Russia has seized control of the disused Chernobyl power plant from Ukraine, after a "fierce" battle on the first day of its invasion, AP News reported.
According to Ukrainian presidential advisor Mykhailo Podolyak, Russian forces had engaged the Ukrainian National Guard in battle.
The first video from the captured Chernobyl nuclear power plant. Ukraine's PM Shmyhal has confirmed that the exclusion zone and all the NPP facilities have come under the control of the Russian forces. pic.twitter.com/D1da62UiRV— Tadeusz Giczan 🇺🇦 (@TadeuszGiczan) February 24, 2022
IAEA expresses concern about Ukraine's nuclear facilities
He was further quoted by Reuters as saying, "It is impossible to say the Chernobyl nuclear power plant is safe after a totally pointless attack by the Russians."
"This is one of the most serious threats in Europe today," he added.
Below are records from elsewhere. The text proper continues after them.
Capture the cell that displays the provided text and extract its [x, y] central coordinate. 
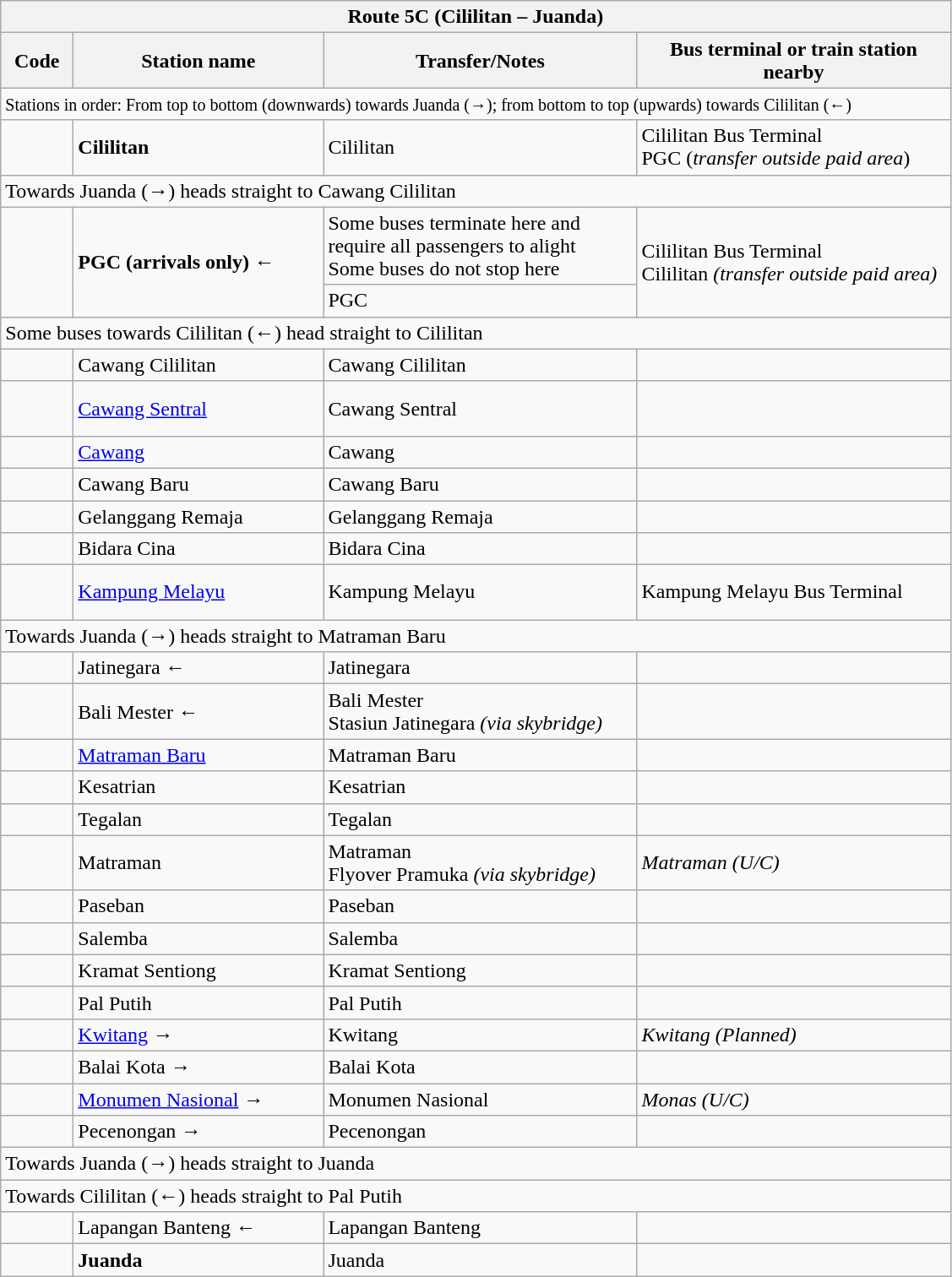
Monumen Nasional → [199, 1099]
Bali Mester Stasiun Jatinegara (via skybridge) [480, 711]
Lapangan Banteng [480, 1228]
Towards Cililitan (←) heads straight to Pal Putih [476, 1196]
Lapangan Banteng ← [199, 1228]
PGC (arrivals only) ← [199, 262]
Matraman (U/C) [794, 863]
Matraman Flyover Pramuka (via skybridge) [480, 863]
Towards Juanda (→) heads straight to Matraman Baru [476, 636]
Balai Kota [480, 1067]
Kampung Melayu Bus Terminal [794, 593]
Some buses towards Cililitan (←) head straight to Cililitan [476, 333]
Monumen Nasional [480, 1099]
Monas (U/C) [794, 1099]
Kwitang (Planned) [794, 1035]
PGC [480, 301]
Balai Kota → [199, 1067]
Route 5C (Cililitan – Juanda) [476, 17]
Bali Mester ← [199, 711]
Bus terminal or train station nearby [794, 61]
Towards Juanda (→) heads straight to Juanda [476, 1164]
Pecenongan [480, 1132]
Towards Juanda (→) heads straight to Cawang Cililitan [476, 191]
Some buses terminate here and require all passengers to alightSome buses do not stop here [480, 246]
Code [37, 61]
Cililitan Bus Terminal PGC (transfer outside paid area) [794, 147]
Station name [199, 61]
Kwitang [480, 1035]
Pecenongan → [199, 1132]
Jatinegara ← [199, 668]
Kwitang → [199, 1035]
Cililitan Bus Terminal Cililitan (transfer outside paid area) [794, 262]
Transfer/Notes [480, 61]
Jatinegara [480, 668]
Stations in order: From top to bottom (downwards) towards Juanda (→); from bottom to top (upwards) towards Cililitan (←) [476, 104]
Matraman [199, 863]
From the cell containing the given text, extract its center point as [X, Y] coordinate. 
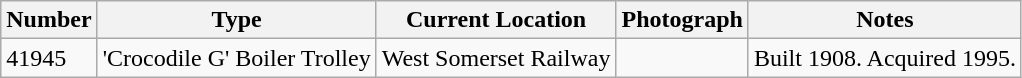
Notes [884, 20]
Number [49, 20]
Type [236, 20]
Photograph [682, 20]
41945 [49, 58]
Built 1908. Acquired 1995. [884, 58]
'Crocodile G' Boiler Trolley [236, 58]
Current Location [496, 20]
West Somerset Railway [496, 58]
Determine the (X, Y) coordinate at the center of the cell enclosing the given text.  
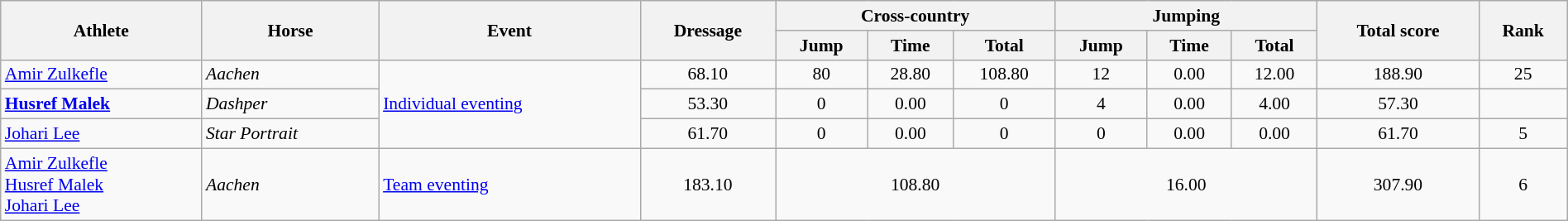
53.30 (708, 104)
68.10 (708, 74)
4.00 (1274, 104)
80 (822, 74)
Amir ZulkefleHusref MalekJohari Lee (101, 184)
Star Portrait (290, 134)
188.90 (1398, 74)
5 (1523, 134)
Individual eventing (509, 104)
Total score (1398, 30)
Amir Zulkefle (101, 74)
57.30 (1398, 104)
307.90 (1398, 184)
Horse (290, 30)
Jumping (1186, 16)
Dashper (290, 104)
Dressage (708, 30)
Event (509, 30)
Athlete (101, 30)
183.10 (708, 184)
Rank (1523, 30)
Cross-country (915, 16)
28.80 (911, 74)
25 (1523, 74)
4 (1102, 104)
Team eventing (509, 184)
16.00 (1186, 184)
Johari Lee (101, 134)
Husref Malek (101, 104)
12.00 (1274, 74)
6 (1523, 184)
12 (1102, 74)
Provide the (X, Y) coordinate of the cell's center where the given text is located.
The International Atomic Energy Agency's (IAEA) general director, Rafael Mariano Grossi, said that Ukraine had informed the agency about "unidentified armed forces" taking control of the Chernobyl plant and that there were no casualties or destruction at the industrial site.
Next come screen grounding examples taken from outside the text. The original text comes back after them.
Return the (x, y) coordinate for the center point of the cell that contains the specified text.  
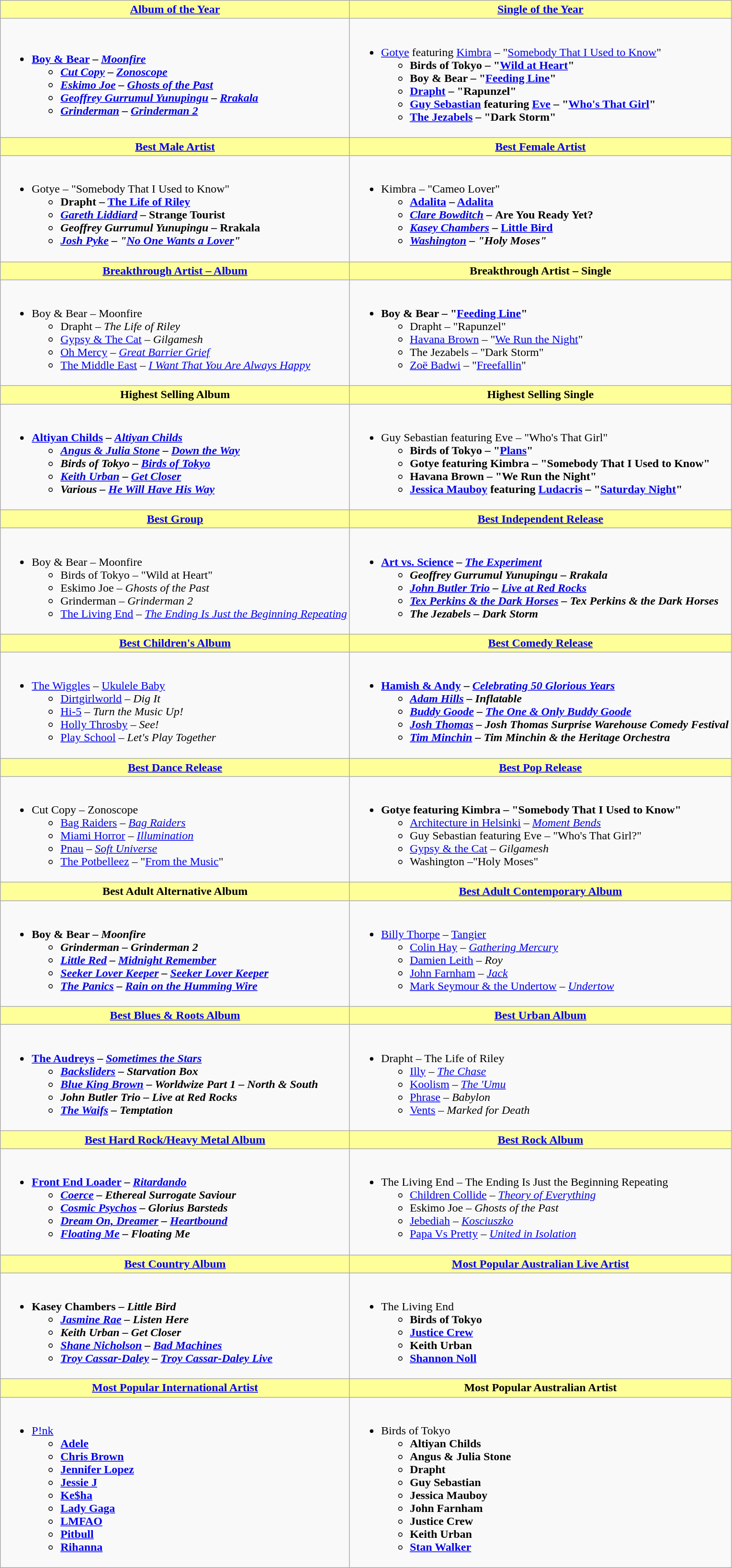
The Living EndBirds of TokyoJustice CrewKeith UrbanShannon Noll (540, 1325)
Best Rock Album (540, 1139)
Best Country Album (175, 1263)
The Wiggles – Ukulele BabyDirtgirlworld – Dig ItHi-5 – Turn the Music Up!Holly Throsby – See!Play School – Let's Play Together (175, 705)
Highest Selling Album (175, 394)
Best Comedy Release (540, 642)
Billy Thorpe – TangierColin Hay – Gathering MercuryDamien Leith – RoyJohn Farnham – JackMark Seymour & the Undertow – Undertow (540, 953)
Boy & Bear – "Feeding Line"Drapht – "Rapunzel"Havana Brown – "We Run the Night"The Jezabels – "Dark Storm"Zoë Badwi – "Freefallin" (540, 332)
Most Popular Australian Artist (540, 1387)
Best Independent Release (540, 518)
Most Popular Australian Live Artist (540, 1263)
P!nkAdeleChris BrownJennifer LopezJessie JKe$haLady GagaLMFAOPitbullRihanna (175, 1481)
Single of the Year (540, 10)
Album of the Year (175, 10)
Kimbra – "Cameo Lover"Adalita – AdalitaClare Bowditch – Are You Ready Yet?Kasey Chambers – Little BirdWashington – "Holy Moses" (540, 209)
Best Adult Contemporary Album (540, 891)
Best Urban Album (540, 1015)
Boy & Bear – MoonfireCut Copy – ZonoscopeEskimo Joe – Ghosts of the PastGeoffrey Gurrumul Yunupingu – RrakalaGrinderman – Grinderman 2 (175, 78)
Cut Copy – ZonoscopeBag Raiders – Bag RaidersMiami Horror – IlluminationPnau – Soft UniverseThe Potbelleez – "From the Music" (175, 829)
Best Dance Release (175, 766)
Kasey Chambers – Little BirdJasmine Rae – Listen HereKeith Urban – Get CloserShane Nicholson – Bad MachinesTroy Cassar-Daley – Troy Cassar-Daley Live (175, 1325)
Highest Selling Single (540, 394)
Best Female Artist (540, 146)
Drapht – The Life of RileyIlly – The ChaseKoolism – The 'UmuPhrase – BabylonVents – Marked for Death (540, 1077)
Best Male Artist (175, 146)
Breakthrough Artist – Album (175, 270)
Best Adult Alternative Album (175, 891)
Best Group (175, 518)
Best Hard Rock/Heavy Metal Album (175, 1139)
Best Pop Release (540, 766)
Best Blues & Roots Album (175, 1015)
Birds of TokyoAltiyan ChildsAngus & Julia StoneDraphtGuy SebastianJessica MauboyJohn FarnhamJustice CrewKeith UrbanStan Walker (540, 1481)
Most Popular International Artist (175, 1387)
Breakthrough Artist – Single (540, 270)
Best Children's Album (175, 642)
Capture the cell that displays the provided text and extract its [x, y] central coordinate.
The agency added that it was following the situation with "grave concern" and called for "maximum restraint" to avoid putting any of the country's nuclear facilities at risk.
Apart from Chernobyl, Ukraine has four other nuclear power plants, all of which are active, according to Australian media ABC News.
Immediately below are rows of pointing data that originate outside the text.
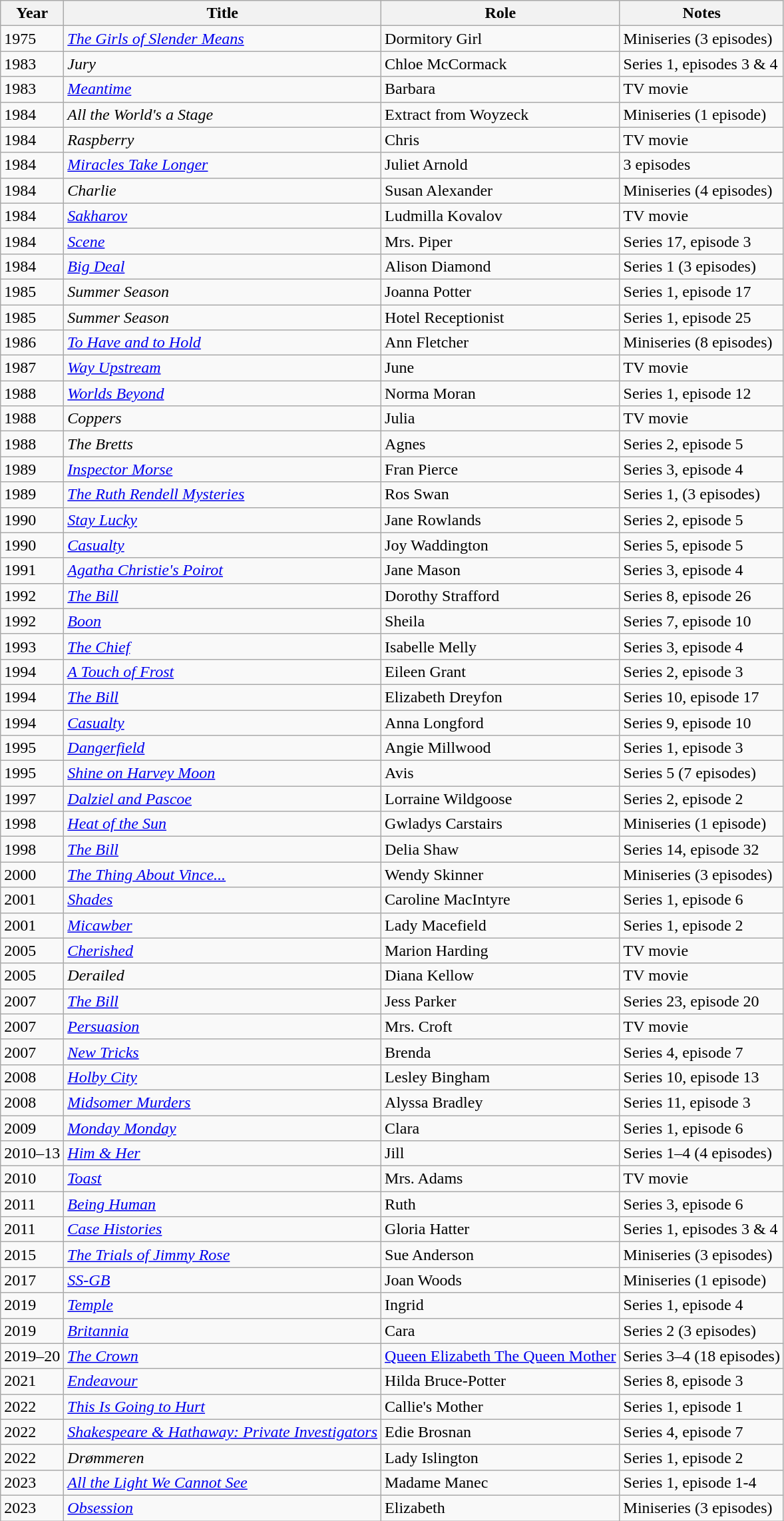
Ann Fletcher [500, 343]
Fran Pierce [500, 469]
Ingrid [500, 1305]
Jane Rowlands [500, 520]
Series 2 (3 episodes) [701, 1330]
Diana Kellow [500, 976]
Lady Islington [500, 1457]
Elizabeth [500, 1507]
Ruth [500, 1204]
Julia [500, 419]
Elizabeth Dreyfon [500, 697]
Big Deal [222, 266]
Cherished [222, 950]
Him & Her [222, 1153]
Series 3, episode 6 [701, 1204]
1975 [32, 39]
Micawber [222, 925]
2000 [32, 875]
Series 17, episode 3 [701, 241]
Series 11, episode 3 [701, 1102]
Endeavour [222, 1381]
Series 10, episode 13 [701, 1077]
Delia Shaw [500, 849]
Notes [701, 13]
Miracles Take Longer [222, 165]
Persuasion [222, 1026]
Title [222, 13]
Being Human [222, 1204]
Miniseries (4 episodes) [701, 190]
Shades [222, 900]
Chloe McCormack [500, 64]
1991 [32, 570]
Jury [222, 64]
Norma Moran [500, 393]
Avis [500, 773]
Series 8, episode 26 [701, 596]
Series 1, episode 17 [701, 292]
The Bretts [222, 444]
Agatha Christie's Poirot [222, 570]
Temple [222, 1305]
Series 1 (3 episodes) [701, 266]
Anna Longford [500, 722]
3 episodes [701, 165]
Jess Parker [500, 1001]
Angie Millwood [500, 748]
Series 3–4 (18 episodes) [701, 1356]
Joanna Potter [500, 292]
Jill [500, 1153]
Coppers [222, 419]
Charlie [222, 190]
Series 7, episode 10 [701, 621]
Edie Brosnan [500, 1432]
To Have and to Hold [222, 343]
Chris [500, 140]
Worlds Beyond [222, 393]
Lady Macefield [500, 925]
Series 1–4 (4 episodes) [701, 1153]
Mrs. Adams [500, 1179]
Toast [222, 1179]
Agnes [500, 444]
Series 1, episode 3 [701, 748]
Wendy Skinner [500, 875]
1997 [32, 799]
Madame Manec [500, 1482]
Series 8, episode 3 [701, 1381]
2021 [32, 1381]
Series 2, episode 3 [701, 672]
Holby City [222, 1077]
Isabelle Melly [500, 646]
Series 5, episode 5 [701, 545]
Gwladys Carstairs [500, 824]
Heat of the Sun [222, 824]
Hotel Receptionist [500, 317]
Dalziel and Pascoe [222, 799]
Mrs. Croft [500, 1026]
Joan Woods [500, 1280]
Series 1, (3 episodes) [701, 494]
Extract from Woyzeck [500, 114]
Role [500, 13]
June [500, 368]
Lesley Bingham [500, 1077]
Susan Alexander [500, 190]
1993 [32, 646]
Brenda [500, 1052]
All the World's a Stage [222, 114]
Shakespeare & Hathaway: Private Investigators [222, 1432]
Marion Harding [500, 950]
Britannia [222, 1330]
Hilda Bruce-Potter [500, 1381]
Dangerfield [222, 748]
Midsomer Murders [222, 1102]
Raspberry [222, 140]
Dorothy Strafford [500, 596]
Miniseries (8 episodes) [701, 343]
Series 10, episode 17 [701, 697]
Series 14, episode 32 [701, 849]
Way Upstream [222, 368]
The Ruth Rendell Mysteries [222, 494]
Ros Swan [500, 494]
Series 1, episode 12 [701, 393]
The Trials of Jimmy Rose [222, 1255]
Alison Diamond [500, 266]
SS-GB [222, 1280]
2010–13 [32, 1153]
A Touch of Frost [222, 672]
Lorraine Wildgoose [500, 799]
Alyssa Bradley [500, 1102]
Year [32, 13]
This Is Going to Hurt [222, 1406]
Dormitory Girl [500, 39]
Sue Anderson [500, 1255]
The Crown [222, 1356]
Series 1, episode 1 [701, 1406]
Scene [222, 241]
Ludmilla Kovalov [500, 216]
Case Histories [222, 1229]
Monday Monday [222, 1128]
1986 [32, 343]
Drømmeren [222, 1457]
Series 2, episode 2 [701, 799]
The Thing About Vince... [222, 875]
The Chief [222, 646]
Series 1, episode 25 [701, 317]
2017 [32, 1280]
Obsession [222, 1507]
2009 [32, 1128]
The Girls of Slender Means [222, 39]
2010 [32, 1179]
Shine on Harvey Moon [222, 773]
2019–20 [32, 1356]
Jane Mason [500, 570]
Callie's Mother [500, 1406]
Sakharov [222, 216]
Series 5 (7 episodes) [701, 773]
Series 1, episode 1-4 [701, 1482]
Inspector Morse [222, 469]
Series 23, episode 20 [701, 1001]
New Tricks [222, 1052]
Juliet Arnold [500, 165]
All the Light We Cannot See [222, 1482]
Series 9, episode 10 [701, 722]
Series 1, episode 4 [701, 1305]
Gloria Hatter [500, 1229]
Cara [500, 1330]
Derailed [222, 976]
Caroline MacIntyre [500, 900]
Sheila [500, 621]
Stay Lucky [222, 520]
Meantime [222, 89]
Clara [500, 1128]
Barbara [500, 89]
2015 [32, 1255]
1987 [32, 368]
Queen Elizabeth The Queen Mother [500, 1356]
Eileen Grant [500, 672]
Joy Waddington [500, 545]
Mrs. Piper [500, 241]
Boon [222, 621]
Chernobyl itself is the site of Europe's worst nuclear disaster, when the plant's reactor No. 4 exploded on Apr. 26, 1986, spewing radioactive material into the atmosphere.
In 2017, a massive shelter was built over the reactor's building to contain radiation which was still leaking out, AP News further reported.
The site has also become a tourist attraction over the decades. A week before Russia's invasion of Ukraine on Feb. 24, it was closed to tourists.
Why are the Russians taking control of Chernobyl?
According to Reuters, Chernobyl's significance lies in its geography as it sits on the shortest land route from Belarus to Kyiv, Ukraine's capital.
The distance from reactor No. 4 to Kyiv is 108km.
In addition, Belarus currently serves as one of the staging grounds for Russia's invasion into Ukraine, according to CNN.
Chernobyl is therefore seen as a "stepping stone" towards Kyiv, ABC News further reported, according to professor of international security and intelligence studies at Australian National University's Strategic and Defence Studies Centre, John Blaxland.
A senior analyst with the Australian Strategic Policy Institute, Malcolm Davis, also said that it did not make sense for Russia to use Chernobyl as a threat when it already has nuclear weapons.
"I think there has to be concern that any heavy fighting in that immediate vicinity could potentially cause a new nuclear disaster.
But I don't think the Russians sought to control Chernobyl for the sake of controlling Chernobyl — it's more a point of controlling Chernobyl as a key location to support the advance on Kyiv."